Тео одновременно перевел от облегчения дух и обиделся. Шериф Бёртон спихнет его с этого дела, а сам и разговаривать не станет.
– Записки нет, – ответил Тео. – Вам, ребята, я позвонил через десять минут после того, как меня самого вызвали. Джозеф говорит, что депрессии у нее не было, но лекарства она принимала. Он спустился вниз позавтракать и нашел ее.
– Вы тут осматривали? – спросил Восс. – Здесь же все оттерто дочиста. Нигде ни пятнышка, ни соринки. Будто кто-то специально все следы замыл.
– Это она сама, – ответил Тео. – Маниакально любила чистоту.
Восс фыркнул:
– Сделала во всем доме уборку и повесилась? Свежо предание.
Тео пожал плечами. Не нравились ему эти полицейские ужимки.
– Я съезжу поговорю с ее психиатром. Дам вам знать, что она мне сообщит.
– Не надо ни с кем разговаривать, Кроу. Расследование веду я.
Тео улыбнулся:
– Ладно. Но Бесс просто повесилась и все тут. Не выискивайте то, чего здесь нет. Ее семье и так тяжело.
– Я профессионал, – швырнул Восс в лицо Тео оскорбление, подразумевая, что в деле охраны правопорядка тот просто хреном груши околачивает. По правде сказать, в некотором смысле так оно и было.
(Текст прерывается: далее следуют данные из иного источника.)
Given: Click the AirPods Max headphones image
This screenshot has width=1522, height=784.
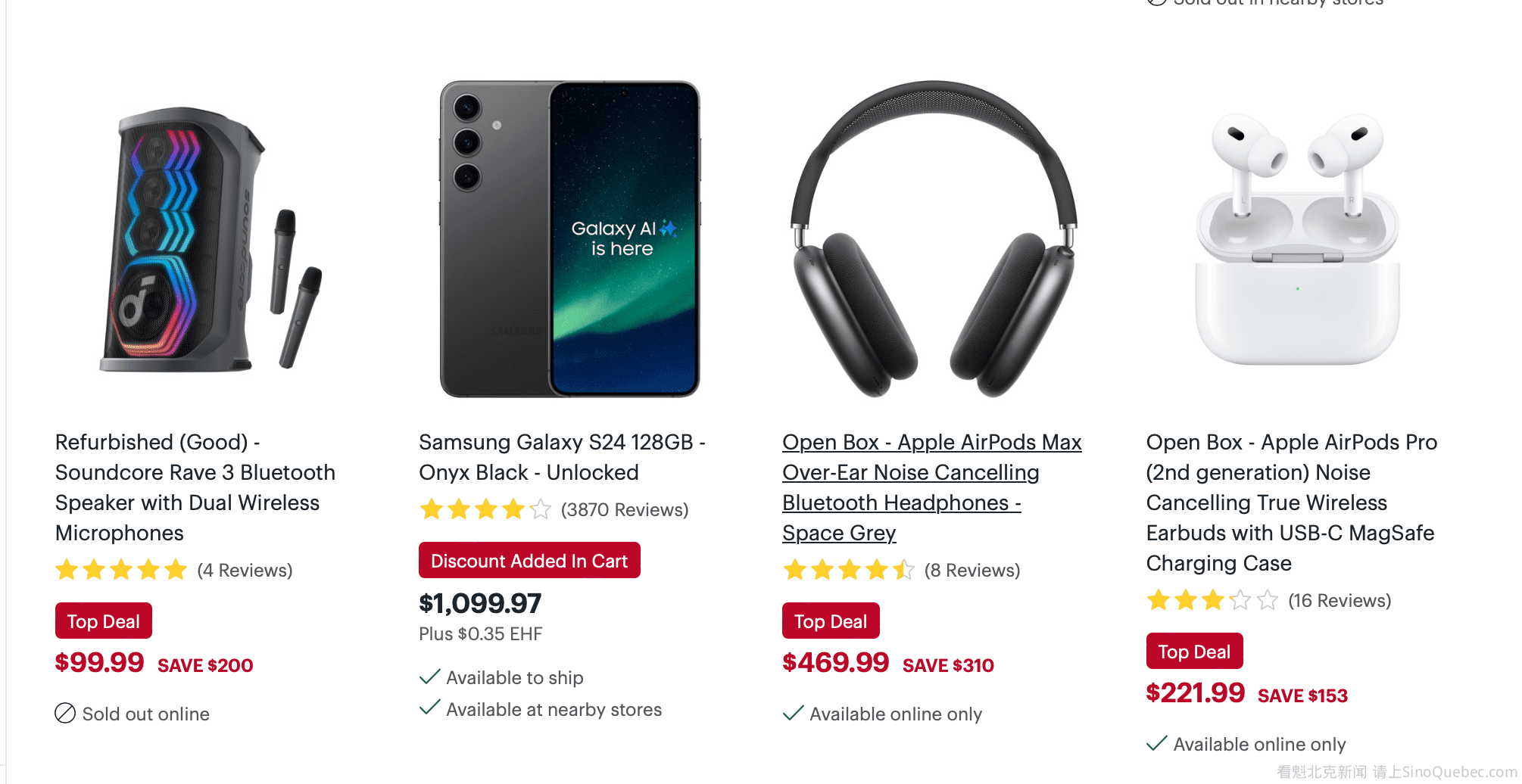Looking at the screenshot, I should pos(933,239).
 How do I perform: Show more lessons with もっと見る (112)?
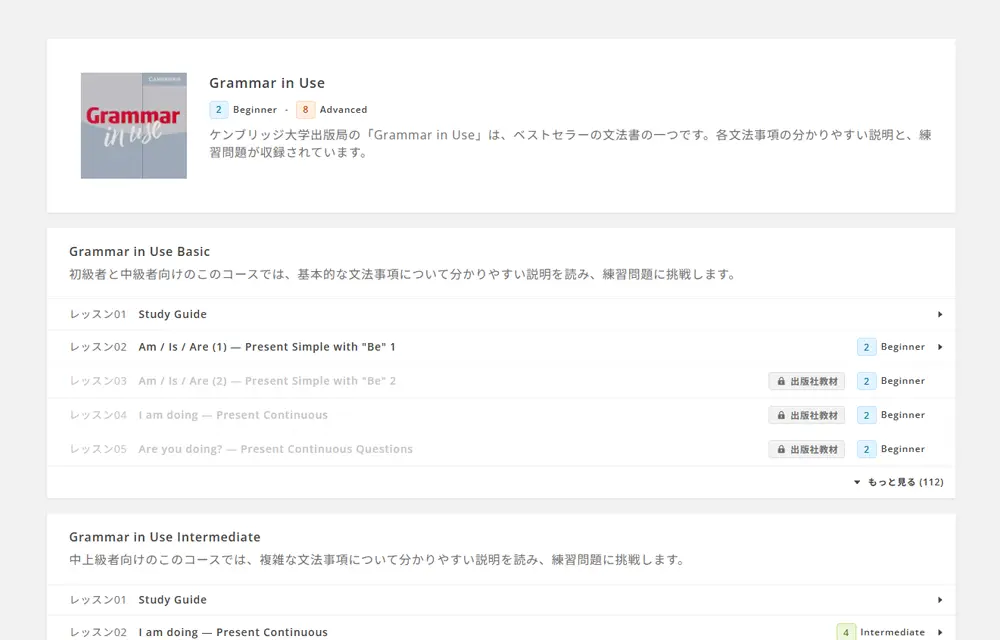[x=898, y=482]
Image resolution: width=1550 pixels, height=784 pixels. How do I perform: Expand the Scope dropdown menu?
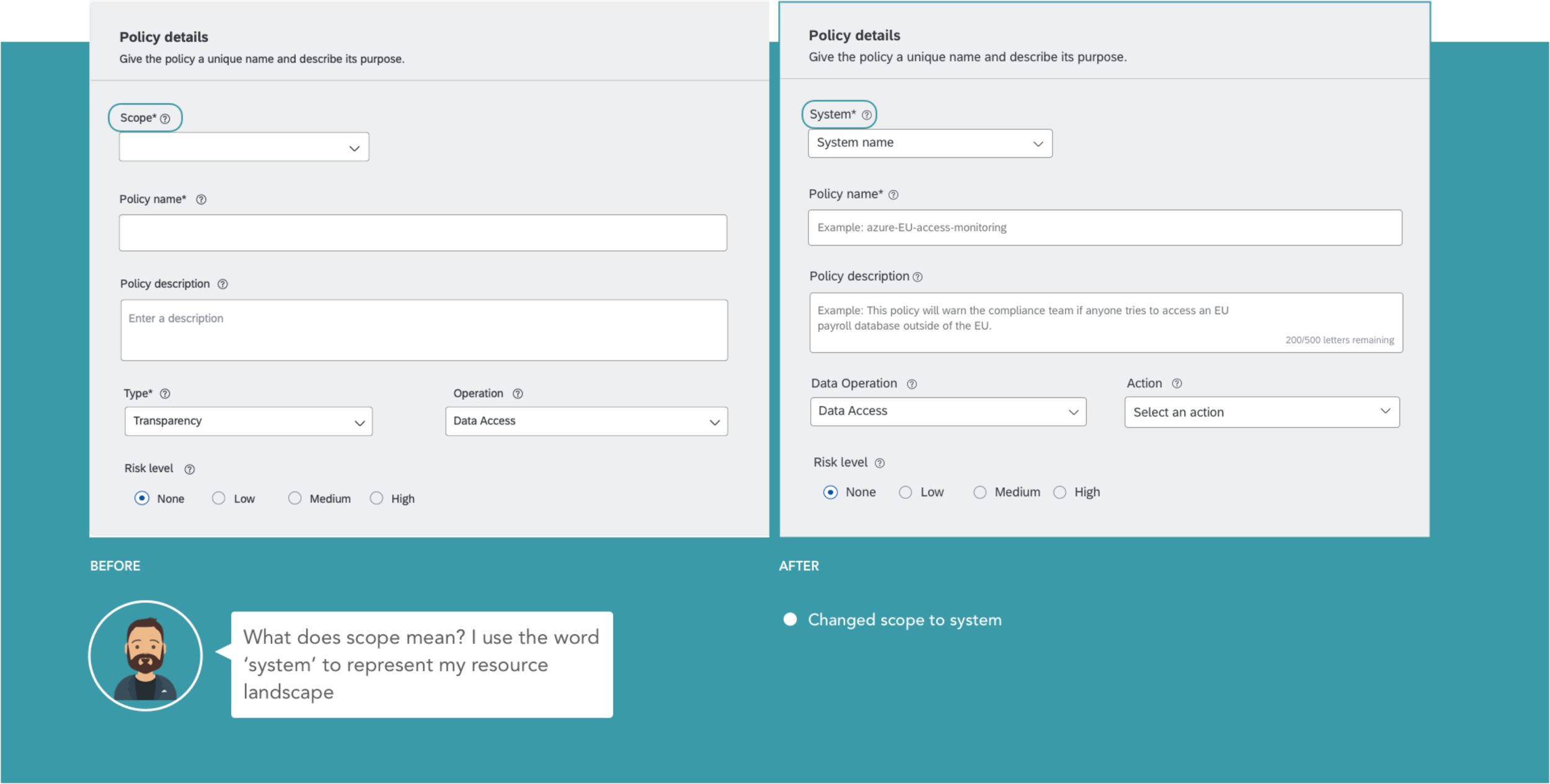click(x=243, y=147)
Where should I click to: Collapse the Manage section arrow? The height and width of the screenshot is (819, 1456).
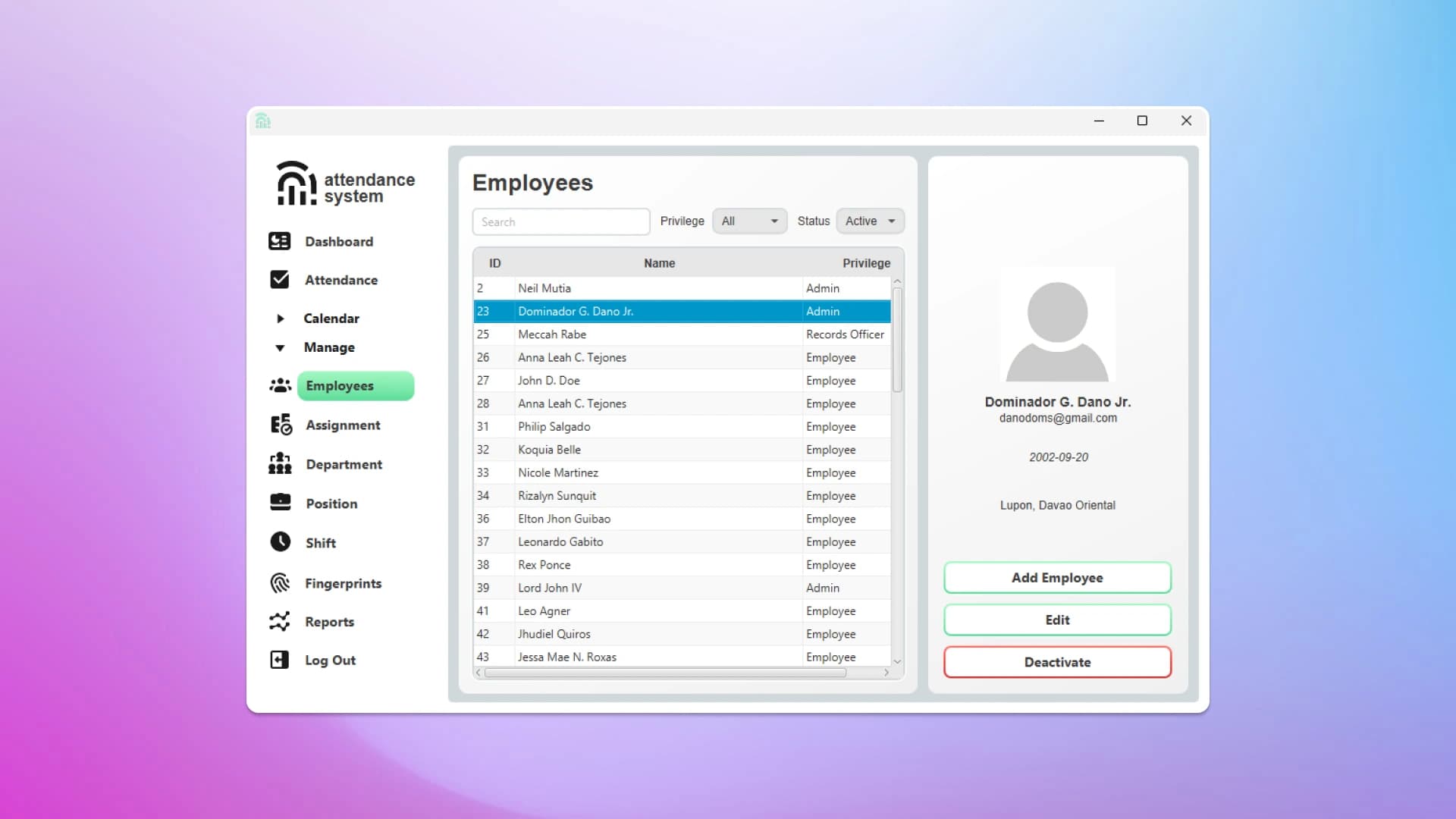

– Вы, конечно, проверили версию с сектой аманитов? – поинтересовался Тео, стараясь сохранить на лице непроницаемость. Наверное, не стоило сегодня дымить.
– Чего?
– Правильно, вы же профи, – ответил Тео. – Я забыл. – И он вышел из дому.
Усевшись в “вольво”, Тео вытащил из бардачка тощий телефонный справочник Хвойной Бухты и принялся искать номер д-ра Вэлери Риордан, когда по рации поступил вызов. Драка в салуне “Пена Дна”. В половине девятого утра.
Мэвис
Среди завсегдатаев “Пены Дна” ходили слухи, что под отвисшей, морщинистой, покрытой пигментными пятнами кожей Мэвис Сэнд прячется сверкающий металлический скелет Терминатора. Впервые Мэвис начала дополнять части своего тела еще в пятидесятых – из чистого тщеславия: груди, ресницы, волосы. С возрастом, когда стало окончательно ясно, что всякие представления об уходе за собой ей недоступны, она принялась заменять детали по мере их износа, пока почти половина массы ее тела не превратилась в конструкцию из нержавеющей стали (бедра, локти, плечевые суставы и суставы пальцев, стержни, приваренные к позвонкам с пятого по двенадцатый), силиконовых вафель (слуховые аппараты, электрокардиостимулятор, инсулиновый насос), прогрессивных полимерных смол (линзы вместо хрусталиков, пораженных катарактой, зубные протезы), кевлара (укрепление брюшной стенки), титана (колени, лодыжки) и свинины (клапан желудочка). На самом деле, если бы не поросячий клапан, Мэвис из разряда животных перескочила бы в разряд минералов без традиционной остановки в разряде овощей, на которой задерживаются многие. Более изобретательные пьянчуги в “Пене” (сами немногим лучше корнеплодов) клялись, что иногда в паузах между концертными номерами музыкального автомата можно расслышать жужжание крохотных, но мощных сервомоторов, перемещающих Мэвис вдоль стойки бара. Сама же Мэвис очень старалась не давить пальцами пивных банок и не двигать одной рукой полные бидоны на виду у клиентов, чтобы не потакать слухам и не портить свой образ девической хрупкости.
Войдя в “Пену Дна”, Тео увидел на полу бывшую королеву киноэкрана Молли Мичон: ее зубы впились в икру седоволосого человека, и тот верещал, как кошка, которую пускают на фарш. Над ними возвышалась Мэвис, угрожающе размахивая “Луисвилльской Дубиной”, – она уже готова была вышибить кого-нибудь из них с поля.